──────── Предложенный отрывок ────────

Обстоятельства, в которых находилась его родина, совсем не были таковы, чтобы придать ему бодрости. Томительно долго длилось малодушное правление Иакова Первого. Англия терпела унижение за унижением, и, еще недавно полная славы и силы в правление Елизаветы, она опустилась в разряд ничтожных европейских держав, на которые никто не обращал внимания. Это вполне заслуженное политикой Иакова презрение оскорбляло каждого англичанина. “Внутри” было ничуть не лучше, если не хуже. “Внутри” господствовал капризный и ребяческий деспотизм Букингема и его креатур и “в продолжение уже многих лет никто не слыхал о справедливом приговоре судов”. Самый тон жизни сравнительно с тем, что было при Елизавете, заметно понизился, и “Иаков как будто поделился своими недостатками с подданными, ничуть не сделавшись от этого добродетельнее”. Этими недостатками были трусливое малодушие, праздная жизнь, в заботах только о развлечениях, постоянная готовность ко лжи и лицемерию. Церковные дела особенно тревожили верующих.

──────── Исходные данные ────────

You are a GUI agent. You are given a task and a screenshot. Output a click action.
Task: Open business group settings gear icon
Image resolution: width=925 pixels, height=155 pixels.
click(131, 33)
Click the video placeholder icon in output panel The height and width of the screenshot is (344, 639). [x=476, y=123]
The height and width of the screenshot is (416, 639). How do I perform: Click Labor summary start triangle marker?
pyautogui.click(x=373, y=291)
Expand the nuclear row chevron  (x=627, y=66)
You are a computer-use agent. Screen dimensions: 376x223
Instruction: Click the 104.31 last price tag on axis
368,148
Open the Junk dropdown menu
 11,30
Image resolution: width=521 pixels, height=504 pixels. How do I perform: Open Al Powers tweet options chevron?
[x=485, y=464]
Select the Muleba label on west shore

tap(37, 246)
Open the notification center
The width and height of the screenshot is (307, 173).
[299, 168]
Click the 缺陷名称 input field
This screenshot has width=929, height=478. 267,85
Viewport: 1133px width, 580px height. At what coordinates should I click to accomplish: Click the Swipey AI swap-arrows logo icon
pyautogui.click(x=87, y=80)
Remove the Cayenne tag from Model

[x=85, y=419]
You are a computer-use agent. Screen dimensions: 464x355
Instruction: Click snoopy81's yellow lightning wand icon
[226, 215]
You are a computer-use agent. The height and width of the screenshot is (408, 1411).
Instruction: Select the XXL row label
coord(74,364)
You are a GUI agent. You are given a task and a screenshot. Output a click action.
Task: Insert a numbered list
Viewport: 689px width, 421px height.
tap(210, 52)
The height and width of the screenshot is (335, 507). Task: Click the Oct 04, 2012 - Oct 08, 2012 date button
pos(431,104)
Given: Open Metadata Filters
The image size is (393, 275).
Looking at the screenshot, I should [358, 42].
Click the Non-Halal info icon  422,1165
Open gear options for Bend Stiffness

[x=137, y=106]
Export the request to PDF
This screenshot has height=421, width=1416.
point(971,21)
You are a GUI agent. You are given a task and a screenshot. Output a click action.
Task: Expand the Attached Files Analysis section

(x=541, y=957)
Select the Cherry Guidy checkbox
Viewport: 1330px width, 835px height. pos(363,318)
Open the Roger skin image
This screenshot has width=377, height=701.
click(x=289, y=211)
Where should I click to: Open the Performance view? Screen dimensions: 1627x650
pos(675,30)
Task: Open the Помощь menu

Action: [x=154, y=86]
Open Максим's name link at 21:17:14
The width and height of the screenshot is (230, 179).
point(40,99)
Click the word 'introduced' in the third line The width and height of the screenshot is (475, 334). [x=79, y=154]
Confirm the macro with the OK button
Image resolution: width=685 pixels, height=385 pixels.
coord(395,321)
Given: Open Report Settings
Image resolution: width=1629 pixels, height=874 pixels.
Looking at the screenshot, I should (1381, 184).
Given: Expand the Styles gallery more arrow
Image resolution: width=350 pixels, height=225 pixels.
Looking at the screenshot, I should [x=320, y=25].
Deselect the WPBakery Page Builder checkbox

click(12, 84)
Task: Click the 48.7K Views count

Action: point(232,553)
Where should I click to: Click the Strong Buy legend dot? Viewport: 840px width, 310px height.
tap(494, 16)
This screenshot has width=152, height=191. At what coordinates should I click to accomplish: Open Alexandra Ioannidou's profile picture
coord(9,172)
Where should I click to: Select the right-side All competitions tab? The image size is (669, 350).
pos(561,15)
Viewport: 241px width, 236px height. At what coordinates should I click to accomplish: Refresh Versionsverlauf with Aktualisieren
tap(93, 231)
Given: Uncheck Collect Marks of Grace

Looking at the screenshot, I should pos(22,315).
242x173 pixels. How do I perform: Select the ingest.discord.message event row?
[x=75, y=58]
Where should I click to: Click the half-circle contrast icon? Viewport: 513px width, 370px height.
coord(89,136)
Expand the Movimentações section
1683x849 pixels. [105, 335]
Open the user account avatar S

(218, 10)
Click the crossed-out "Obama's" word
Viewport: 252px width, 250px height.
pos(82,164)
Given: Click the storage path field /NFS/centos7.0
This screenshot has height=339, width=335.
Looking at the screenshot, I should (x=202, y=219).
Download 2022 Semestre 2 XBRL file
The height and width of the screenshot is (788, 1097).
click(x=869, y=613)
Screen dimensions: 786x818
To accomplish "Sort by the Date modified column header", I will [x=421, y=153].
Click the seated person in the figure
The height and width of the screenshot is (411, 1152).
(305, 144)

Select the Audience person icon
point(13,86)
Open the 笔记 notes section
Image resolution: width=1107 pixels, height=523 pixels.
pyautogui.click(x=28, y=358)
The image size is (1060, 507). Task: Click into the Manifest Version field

────────

● **Задание 1**
Чей деспотизм, согласно отрывку, господствовал «внутри» страны?
● **Задание 2**
Изложите содержание отрывка в двух предложениях.
Записи получены из другого источника.

● **Ответ 1**
Капризный и ребяческий деспотизм Букингема и его креатур.

● **Ответ 2**
В долгое правление Иакова Первого Англия, еще недавно полная славы и силы при Елизавете, опустилась в разряд ничтожных европейских держав, и это презрение оскорбляло каждого англичанина. Внутри страны господствовал деспотизм Букингема и его креатур, тон жизни заметно понизился, а церковные дела особенно тревожили верующих.